_Listed records_
────────

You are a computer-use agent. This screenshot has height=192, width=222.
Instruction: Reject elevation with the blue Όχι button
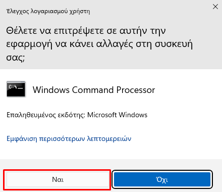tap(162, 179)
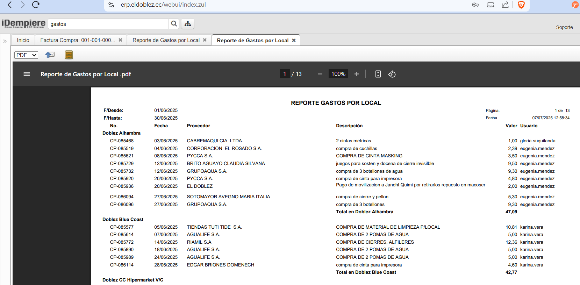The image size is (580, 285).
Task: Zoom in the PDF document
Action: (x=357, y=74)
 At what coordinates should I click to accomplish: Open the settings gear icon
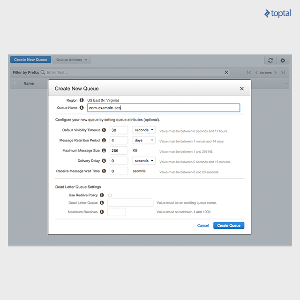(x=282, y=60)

────────

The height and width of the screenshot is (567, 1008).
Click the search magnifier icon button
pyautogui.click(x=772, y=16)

────────

Which of the lines in the data hold the string "screenshot"? Report each of them by copying it.

You are a computer-use agent. This screenshot has height=192, width=222.
The height and width of the screenshot is (567, 1008).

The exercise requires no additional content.